╭─ Article

H_FREE_2D() and _get_h_free_2d() unchanged. Public API: signature, return shape, exceptions all identical. H_FREE_2D continues to be the SSOT for the sparse matrix; the eigenbasis cache is keyed off it implicitly (built once, the H_0 sparse matrix is also a module-level singleton).
Unused import dropped: scipy.sparse.linalg.expm_multiply is no longer needed (was used only by the previous per-channel loop).

Parity numbers (real `H_FREE_2D`, N_TRIALS=20, warmup=3, t=0.1, seed 20260511)¶

Path	Median ms	IQR ms
New: eigenbasis-diagonal, batched	0.057	0.030
Old: per-channel sparse `expm_multiply`	10.75	2.77
Speedup	189.7×	—

Max-abs deviation (new vs sparse reference): 1.54e-16 (machine-precision bit-equivalent; same scale as the spike's 1.8e-16 on the synthetic Laplacian).
One-shot eigendecomposition cost: ~6 ms on commodity workstation; amortized over the first call (lazy build).

The 189.7× vs the spike's 196× is well within bench variance (~3% delta). Both are "math-doesn't-lie wins" at chess-2D scale.

Test coverage¶

Pre-existing tests/test_qm_2d_dynamics.py: 28/28 pass unchanged. The optimization preserves the public-API contract exactly.

╰─

Work to complete ->
**1)** In the note on the eigenbasis optimization, substitute "laptop" for "workstation" in the passage starting with "Parity numbers (real" and going on through "call (lazy build).", and write out the resulting passage.
**2)** Using the note on the eigenbasis optimization, decide whether each statement agrees with it: (a) the eigendecomposition is built lazily on the first call; (b) `expm_multiply` is still imported after the change; (c) some pre-existing tests had to be modified. For each, answer yes or no and quote the deciding words.

╭─ Supplied material

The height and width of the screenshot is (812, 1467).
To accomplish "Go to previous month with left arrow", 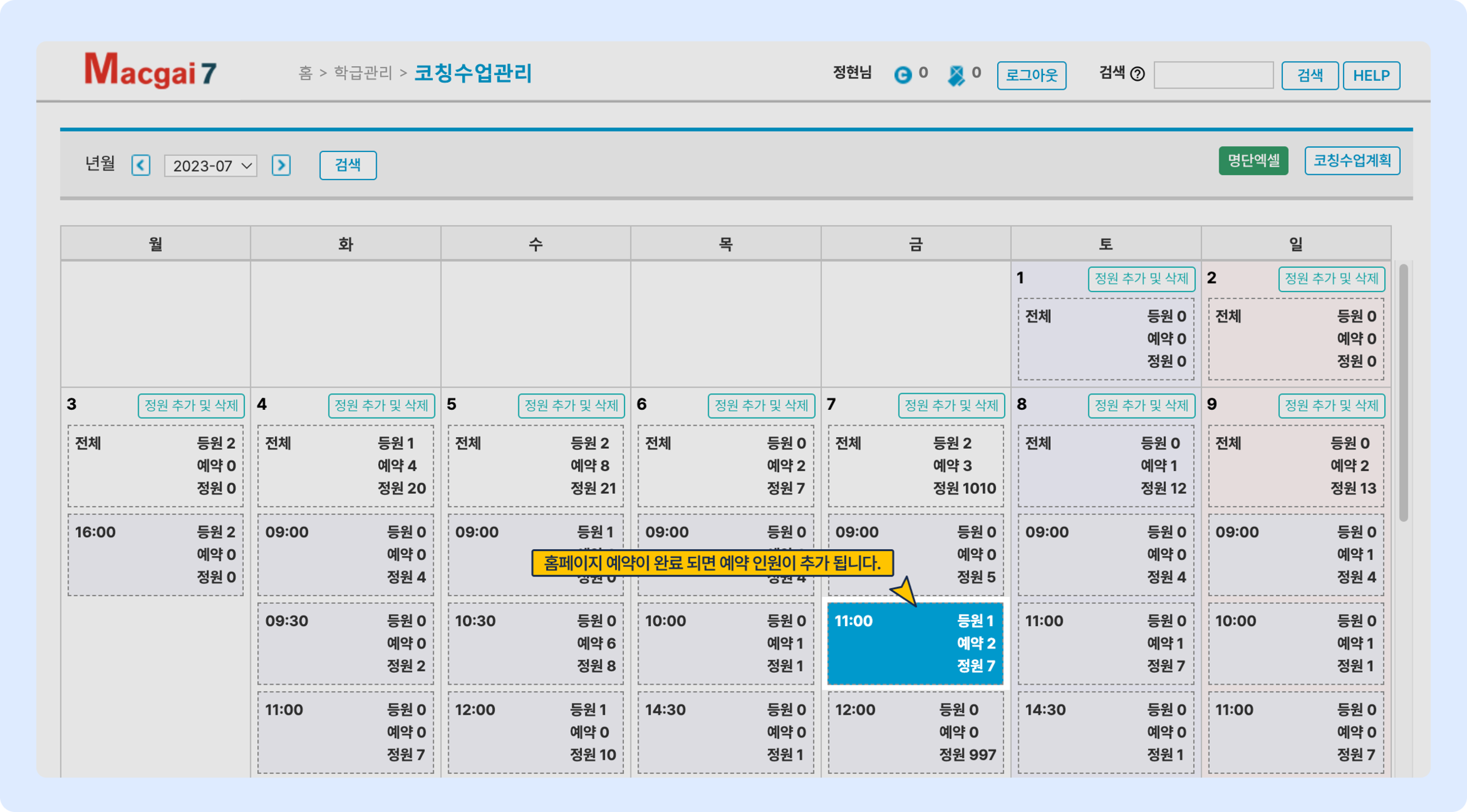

╰─

Outputs in order ->
**1)**
Parity numbers (real `H_FREE_2D`, N_TRIALS=20, warmup=3, t=0.1, seed 20260511)¶

Path	Median ms	IQR ms
New: eigenbasis-diagonal, batched	0.057	0.030
Old: per-channel sparse `expm_multiply`	10.75	2.77
Speedup	189.7×	—

Max-abs deviation (new vs sparse reference): 1.54e-16 (machine-precision bit-equivalent; same scale as the spike's 1.8e-16 on the synthetic Laplacian).
One-shot eigendecomposition cost: ~6 ms on commodity laptop; amortized over the first call (lazy build).

**2)**
(a) Yes: "amortized over the first call (lazy build)"
(b) No: "scipy.sparse.linalg.expm_multiply is no longer needed"
(c) No: "28/28 pass unchanged"